Re: Star Trek Q&A -- Appreciation Thread ****SPOILERS***

Babaganoosh said:
At least Kruge killed quickly. He didn't torture, or take pleasure in the killing.

What about the microbes on Genesis? The orders to kill could be considered torture in a sense.
 
Re: Star Trek Q&A -- Appreciation Thread ****SPOILERS***

Babaganoosh said:
Christopher said:
And how the hell was Kruge "merciful"? He disintegrated a gunner for a simple miscalculation. He murdered an unarmed man (David) for no other reason than to make a point.

At least Kruge killed quickly. He didn't torture, or take pleasure in the killing.

What?????? So just because he murders people efficiently and cold-bloodedly, that makes it okay that he murders them???

And how in the seven hells of Mongo is murdering people for no reason less evil than keeping them alive in chains?
 
Re: Star Trek Q&A -- Appreciation Thread ****SPOILERS***

Babaganoosh said:
^ Perhaps, but even in those cases, they still fought with honor.

The idea that Klingons behave honourably is Klingon propaganda that some Klingons try to live up to and other Klingons hide behind.
 
Re: Star Trek Q&A -- Appreciation Thread ****SPOILERS***

Babaganoosh said:
nx1701g said:
Babaganoosh said:
At least Kruge killed quickly. He didn't torture, or take pleasure in the killing.

What about the microbes on Genesis?

I'm not following. :confused:

The snake like creatures on Genesis were described as being microbes early in the film. Kruge seemed to enjoy the way he killed it. Later he ordered his subordinate to kill a member of the Grissom landing party. While he didn't perform the killing it could be considered torture to order it.
 
Re: Star Trek Q&A -- Appreciation Thread ****SPOILERS***

I don't think Kruge enjoyed killing the 'crobes, he was just looking for an enemy to fight. He even let the thing almost strangle him before he snapped its 'neck'.

And as nasty as it was for Kruge to order David's death (actually I think it was Saavik who he was going to kill - David jumped in and was killed in her place), I gotta go back to one thing...at least it was quick. The guard stabbed David once and it was all over. It's not "okay" in that sense, but I still don't look at that as being torture. An execution, yes. Torture, no. Torture would have been if the guard had individually ripped off David's arms or broken every bone in his body or something slow and agonizing like that.

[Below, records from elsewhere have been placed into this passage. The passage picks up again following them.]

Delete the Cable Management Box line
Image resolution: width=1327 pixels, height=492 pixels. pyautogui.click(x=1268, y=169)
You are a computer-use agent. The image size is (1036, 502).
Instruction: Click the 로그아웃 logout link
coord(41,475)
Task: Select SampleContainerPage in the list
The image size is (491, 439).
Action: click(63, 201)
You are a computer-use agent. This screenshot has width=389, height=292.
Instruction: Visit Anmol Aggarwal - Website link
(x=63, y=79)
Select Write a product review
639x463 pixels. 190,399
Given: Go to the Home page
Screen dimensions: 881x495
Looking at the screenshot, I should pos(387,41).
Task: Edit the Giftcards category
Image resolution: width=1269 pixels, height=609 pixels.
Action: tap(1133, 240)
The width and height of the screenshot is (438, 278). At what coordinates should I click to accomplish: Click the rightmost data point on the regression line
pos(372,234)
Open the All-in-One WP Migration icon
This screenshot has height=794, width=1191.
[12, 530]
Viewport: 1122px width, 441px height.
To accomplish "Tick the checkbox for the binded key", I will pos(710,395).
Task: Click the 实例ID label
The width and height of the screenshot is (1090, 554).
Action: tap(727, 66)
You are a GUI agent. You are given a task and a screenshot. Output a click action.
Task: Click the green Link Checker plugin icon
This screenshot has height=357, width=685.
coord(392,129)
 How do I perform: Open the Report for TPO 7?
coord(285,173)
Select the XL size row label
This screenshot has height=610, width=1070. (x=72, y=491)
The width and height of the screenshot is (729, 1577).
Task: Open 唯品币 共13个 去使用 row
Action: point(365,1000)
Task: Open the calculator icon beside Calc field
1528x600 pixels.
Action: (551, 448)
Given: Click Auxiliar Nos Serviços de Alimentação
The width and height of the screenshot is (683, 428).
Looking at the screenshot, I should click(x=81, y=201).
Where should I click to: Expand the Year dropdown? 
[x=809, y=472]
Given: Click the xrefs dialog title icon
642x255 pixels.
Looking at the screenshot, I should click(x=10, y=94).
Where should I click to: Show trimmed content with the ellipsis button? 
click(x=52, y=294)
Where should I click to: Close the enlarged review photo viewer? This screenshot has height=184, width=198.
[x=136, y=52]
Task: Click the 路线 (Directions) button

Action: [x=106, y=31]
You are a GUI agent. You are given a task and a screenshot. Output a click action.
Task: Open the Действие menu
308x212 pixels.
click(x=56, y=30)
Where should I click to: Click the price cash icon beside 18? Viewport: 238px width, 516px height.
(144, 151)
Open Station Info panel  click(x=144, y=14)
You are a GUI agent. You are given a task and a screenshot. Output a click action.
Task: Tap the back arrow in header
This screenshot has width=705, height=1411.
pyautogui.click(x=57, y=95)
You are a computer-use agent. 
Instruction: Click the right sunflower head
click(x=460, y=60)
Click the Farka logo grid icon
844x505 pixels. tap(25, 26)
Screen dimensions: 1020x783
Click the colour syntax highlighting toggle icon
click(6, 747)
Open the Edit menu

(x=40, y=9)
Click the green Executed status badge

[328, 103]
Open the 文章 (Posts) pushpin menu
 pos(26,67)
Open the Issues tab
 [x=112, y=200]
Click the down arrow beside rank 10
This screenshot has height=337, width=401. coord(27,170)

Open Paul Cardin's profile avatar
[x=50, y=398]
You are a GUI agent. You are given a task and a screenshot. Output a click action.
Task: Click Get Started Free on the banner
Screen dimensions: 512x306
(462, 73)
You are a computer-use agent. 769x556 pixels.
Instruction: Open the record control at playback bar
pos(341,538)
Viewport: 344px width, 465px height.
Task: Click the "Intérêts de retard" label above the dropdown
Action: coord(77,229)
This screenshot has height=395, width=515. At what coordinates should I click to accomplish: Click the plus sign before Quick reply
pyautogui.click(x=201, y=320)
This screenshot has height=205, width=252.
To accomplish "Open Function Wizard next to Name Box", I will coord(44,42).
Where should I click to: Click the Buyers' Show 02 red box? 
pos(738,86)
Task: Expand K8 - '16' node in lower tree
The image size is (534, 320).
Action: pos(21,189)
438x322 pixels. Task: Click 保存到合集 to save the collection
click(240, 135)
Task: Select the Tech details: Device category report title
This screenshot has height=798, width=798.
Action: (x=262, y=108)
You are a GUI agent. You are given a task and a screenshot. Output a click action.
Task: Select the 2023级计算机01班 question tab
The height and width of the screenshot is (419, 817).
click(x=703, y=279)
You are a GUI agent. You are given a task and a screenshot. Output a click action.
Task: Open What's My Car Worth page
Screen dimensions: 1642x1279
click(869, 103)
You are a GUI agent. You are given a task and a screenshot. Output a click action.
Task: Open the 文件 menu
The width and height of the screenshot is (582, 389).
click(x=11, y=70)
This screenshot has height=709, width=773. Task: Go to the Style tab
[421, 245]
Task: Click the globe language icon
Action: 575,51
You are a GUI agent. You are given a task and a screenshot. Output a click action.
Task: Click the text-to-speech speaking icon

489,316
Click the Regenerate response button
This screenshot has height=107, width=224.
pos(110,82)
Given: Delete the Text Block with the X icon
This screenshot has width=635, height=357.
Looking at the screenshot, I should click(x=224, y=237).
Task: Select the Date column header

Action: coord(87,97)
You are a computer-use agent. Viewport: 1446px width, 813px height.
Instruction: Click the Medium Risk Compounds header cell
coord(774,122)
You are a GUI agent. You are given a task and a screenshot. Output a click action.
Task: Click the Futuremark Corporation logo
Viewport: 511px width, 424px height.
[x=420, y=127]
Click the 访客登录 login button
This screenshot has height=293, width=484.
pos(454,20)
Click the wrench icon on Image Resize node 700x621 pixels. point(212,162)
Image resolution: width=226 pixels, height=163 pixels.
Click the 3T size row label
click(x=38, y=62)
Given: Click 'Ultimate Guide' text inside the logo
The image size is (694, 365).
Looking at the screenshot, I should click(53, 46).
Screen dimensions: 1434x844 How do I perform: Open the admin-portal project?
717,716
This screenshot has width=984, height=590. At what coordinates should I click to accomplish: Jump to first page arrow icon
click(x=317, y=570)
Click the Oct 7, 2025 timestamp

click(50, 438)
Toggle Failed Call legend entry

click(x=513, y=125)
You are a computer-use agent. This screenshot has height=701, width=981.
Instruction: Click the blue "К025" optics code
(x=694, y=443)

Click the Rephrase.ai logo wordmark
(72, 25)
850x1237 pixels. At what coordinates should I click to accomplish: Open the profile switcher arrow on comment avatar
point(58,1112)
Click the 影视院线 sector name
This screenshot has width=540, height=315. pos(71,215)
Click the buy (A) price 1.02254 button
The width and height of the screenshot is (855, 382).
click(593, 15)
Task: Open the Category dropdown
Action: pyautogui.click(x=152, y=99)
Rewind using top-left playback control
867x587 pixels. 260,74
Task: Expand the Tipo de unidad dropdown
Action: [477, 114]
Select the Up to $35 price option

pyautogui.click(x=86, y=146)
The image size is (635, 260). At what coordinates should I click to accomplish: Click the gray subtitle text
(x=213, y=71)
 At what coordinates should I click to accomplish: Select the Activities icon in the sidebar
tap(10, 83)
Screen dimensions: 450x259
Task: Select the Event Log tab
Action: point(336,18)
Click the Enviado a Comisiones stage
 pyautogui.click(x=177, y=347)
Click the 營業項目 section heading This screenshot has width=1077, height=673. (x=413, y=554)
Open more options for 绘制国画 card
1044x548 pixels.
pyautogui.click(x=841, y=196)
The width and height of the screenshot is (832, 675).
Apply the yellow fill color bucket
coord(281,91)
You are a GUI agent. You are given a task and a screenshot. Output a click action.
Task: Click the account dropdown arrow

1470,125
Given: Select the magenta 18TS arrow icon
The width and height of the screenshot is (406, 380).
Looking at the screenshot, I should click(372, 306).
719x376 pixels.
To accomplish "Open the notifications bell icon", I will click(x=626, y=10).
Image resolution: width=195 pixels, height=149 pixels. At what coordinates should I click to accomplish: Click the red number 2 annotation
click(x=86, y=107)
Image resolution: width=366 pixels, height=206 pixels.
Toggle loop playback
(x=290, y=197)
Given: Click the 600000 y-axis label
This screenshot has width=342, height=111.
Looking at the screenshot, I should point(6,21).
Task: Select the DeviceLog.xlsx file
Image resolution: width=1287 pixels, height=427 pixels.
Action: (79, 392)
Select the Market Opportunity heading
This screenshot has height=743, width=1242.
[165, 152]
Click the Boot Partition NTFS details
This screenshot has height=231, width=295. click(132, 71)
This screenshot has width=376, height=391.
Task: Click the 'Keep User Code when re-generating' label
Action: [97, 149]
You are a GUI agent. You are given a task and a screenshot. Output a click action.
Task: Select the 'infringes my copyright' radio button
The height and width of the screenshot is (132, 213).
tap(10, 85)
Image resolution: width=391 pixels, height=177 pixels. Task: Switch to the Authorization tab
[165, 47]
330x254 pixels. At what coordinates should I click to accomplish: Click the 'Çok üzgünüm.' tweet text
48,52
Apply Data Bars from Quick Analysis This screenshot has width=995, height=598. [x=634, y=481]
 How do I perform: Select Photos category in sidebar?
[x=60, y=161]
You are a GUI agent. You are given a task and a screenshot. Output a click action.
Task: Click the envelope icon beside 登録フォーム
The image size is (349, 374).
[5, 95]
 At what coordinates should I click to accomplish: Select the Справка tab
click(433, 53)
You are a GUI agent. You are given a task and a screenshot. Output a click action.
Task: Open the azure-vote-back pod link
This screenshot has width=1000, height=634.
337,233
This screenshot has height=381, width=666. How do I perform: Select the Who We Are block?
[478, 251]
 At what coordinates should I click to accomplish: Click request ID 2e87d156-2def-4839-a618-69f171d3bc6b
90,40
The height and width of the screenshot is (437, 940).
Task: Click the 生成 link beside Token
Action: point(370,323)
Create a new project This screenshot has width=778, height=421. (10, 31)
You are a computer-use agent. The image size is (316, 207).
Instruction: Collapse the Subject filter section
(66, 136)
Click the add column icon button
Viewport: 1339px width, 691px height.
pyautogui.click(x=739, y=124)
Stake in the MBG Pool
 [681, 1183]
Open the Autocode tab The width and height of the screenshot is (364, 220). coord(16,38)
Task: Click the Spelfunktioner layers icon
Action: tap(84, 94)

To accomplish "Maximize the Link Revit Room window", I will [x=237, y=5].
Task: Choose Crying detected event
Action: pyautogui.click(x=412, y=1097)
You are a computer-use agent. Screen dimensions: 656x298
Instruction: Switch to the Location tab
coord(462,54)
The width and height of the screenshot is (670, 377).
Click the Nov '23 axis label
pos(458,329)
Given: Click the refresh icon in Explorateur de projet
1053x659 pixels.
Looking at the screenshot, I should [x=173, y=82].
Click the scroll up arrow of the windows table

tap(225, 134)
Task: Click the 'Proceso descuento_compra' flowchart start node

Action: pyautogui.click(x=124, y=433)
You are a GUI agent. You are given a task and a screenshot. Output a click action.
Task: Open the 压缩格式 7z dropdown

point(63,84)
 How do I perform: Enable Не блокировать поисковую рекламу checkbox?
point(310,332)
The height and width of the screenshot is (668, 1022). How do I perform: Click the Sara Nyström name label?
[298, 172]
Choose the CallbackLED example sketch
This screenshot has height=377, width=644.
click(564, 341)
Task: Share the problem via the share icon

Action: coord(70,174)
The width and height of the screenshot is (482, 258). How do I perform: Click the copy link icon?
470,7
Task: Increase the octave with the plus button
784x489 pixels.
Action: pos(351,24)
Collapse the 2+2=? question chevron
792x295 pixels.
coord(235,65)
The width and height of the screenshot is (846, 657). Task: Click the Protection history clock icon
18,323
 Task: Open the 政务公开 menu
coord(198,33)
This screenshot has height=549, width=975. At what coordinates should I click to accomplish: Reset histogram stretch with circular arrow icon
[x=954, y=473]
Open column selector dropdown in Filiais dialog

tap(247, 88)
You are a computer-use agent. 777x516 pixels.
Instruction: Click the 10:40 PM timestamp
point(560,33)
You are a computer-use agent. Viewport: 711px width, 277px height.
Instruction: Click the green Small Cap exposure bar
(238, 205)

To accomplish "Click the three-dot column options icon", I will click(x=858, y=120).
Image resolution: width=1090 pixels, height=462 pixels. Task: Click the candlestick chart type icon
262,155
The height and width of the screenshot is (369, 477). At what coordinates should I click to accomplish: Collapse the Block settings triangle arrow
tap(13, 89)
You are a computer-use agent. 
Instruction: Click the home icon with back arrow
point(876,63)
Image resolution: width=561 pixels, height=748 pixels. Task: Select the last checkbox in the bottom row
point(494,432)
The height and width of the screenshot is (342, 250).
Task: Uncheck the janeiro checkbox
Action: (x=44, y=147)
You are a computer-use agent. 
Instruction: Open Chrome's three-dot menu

The things that the Klingons on the Qu' did to the ship's original crew (particularly Beverly and Deanna), though...that's torture. Most of the Klingons we know, would never do that.
 
Re: Star Trek Q&A -- Appreciation Thread ****SPOILERS***

That's only because we've never seen the use of the mind-sifter or some of the shadier Imperial Intelligence activities onscreen. There's lots of Klingons that we don't "know" in the regular universe/timeline that would resort to torture and probably enjoy it.